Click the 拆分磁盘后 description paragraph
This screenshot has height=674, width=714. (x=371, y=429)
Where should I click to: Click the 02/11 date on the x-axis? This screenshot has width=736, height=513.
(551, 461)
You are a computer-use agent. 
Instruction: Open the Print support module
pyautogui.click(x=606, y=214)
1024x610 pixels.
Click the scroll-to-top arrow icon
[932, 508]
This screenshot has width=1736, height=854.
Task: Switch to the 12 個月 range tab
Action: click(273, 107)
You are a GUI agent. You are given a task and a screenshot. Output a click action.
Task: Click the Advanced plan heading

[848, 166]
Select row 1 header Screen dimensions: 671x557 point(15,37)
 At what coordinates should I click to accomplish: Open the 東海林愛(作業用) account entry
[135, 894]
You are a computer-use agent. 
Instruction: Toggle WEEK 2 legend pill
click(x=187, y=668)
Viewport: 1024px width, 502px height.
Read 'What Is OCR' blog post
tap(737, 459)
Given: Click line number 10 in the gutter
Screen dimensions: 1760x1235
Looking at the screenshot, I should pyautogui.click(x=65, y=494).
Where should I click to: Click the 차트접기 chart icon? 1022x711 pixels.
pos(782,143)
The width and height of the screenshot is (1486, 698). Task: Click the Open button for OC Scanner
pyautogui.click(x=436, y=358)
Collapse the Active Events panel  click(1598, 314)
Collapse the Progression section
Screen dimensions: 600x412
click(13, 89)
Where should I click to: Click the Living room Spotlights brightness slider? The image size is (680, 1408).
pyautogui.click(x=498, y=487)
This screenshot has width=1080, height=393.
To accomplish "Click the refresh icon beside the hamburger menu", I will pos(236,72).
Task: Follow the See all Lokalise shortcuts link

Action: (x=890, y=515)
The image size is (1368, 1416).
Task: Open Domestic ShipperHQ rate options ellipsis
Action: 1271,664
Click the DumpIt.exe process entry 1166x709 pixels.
○ ○ ○ ○
→ EXERCISE: At the line with "1024x610 pixels.", start returning lines exactly, and stop after the final line of the listing.

→ SOLVED PROBLEM:
1024x610 pixels.
Click the scroll-to-top arrow icon
[932, 508]
This screenshot has width=1736, height=854.
Task: Switch to the 12 個月 range tab
Action: click(273, 107)
You are a GUI agent. You are given a task and a screenshot. Output a click action.
Task: Click the Advanced plan heading

[848, 166]
Select row 1 header Screen dimensions: 671x557 point(15,37)
 At what coordinates should I click to accomplish: Open the 東海林愛(作業用) account entry
[135, 894]
You are a computer-use agent. 
Instruction: Toggle WEEK 2 legend pill
click(x=187, y=668)
Viewport: 1024px width, 502px height.
Read 'What Is OCR' blog post
tap(737, 459)
Given: Click line number 10 in the gutter
Screen dimensions: 1760x1235
Looking at the screenshot, I should pyautogui.click(x=65, y=494).
Where should I click to: Click the 차트접기 chart icon? 1022x711 pixels.
pos(782,143)
The width and height of the screenshot is (1486, 698). Task: Click the Open button for OC Scanner
pyautogui.click(x=436, y=358)
Collapse the Active Events panel  click(1598, 314)
Collapse the Progression section
Screen dimensions: 600x412
click(13, 89)
Where should I click to: Click the Living room Spotlights brightness slider? The image size is (680, 1408).
pyautogui.click(x=498, y=487)
This screenshot has width=1080, height=393.
To accomplish "Click the refresh icon beside the hamburger menu", I will pos(236,72).
Task: Follow the See all Lokalise shortcuts link

Action: (x=890, y=515)
The image size is (1368, 1416).
Task: Open Domestic ShipperHQ rate options ellipsis
Action: 1271,664
Click the DumpIt.exe process entry 1166x709 pixels.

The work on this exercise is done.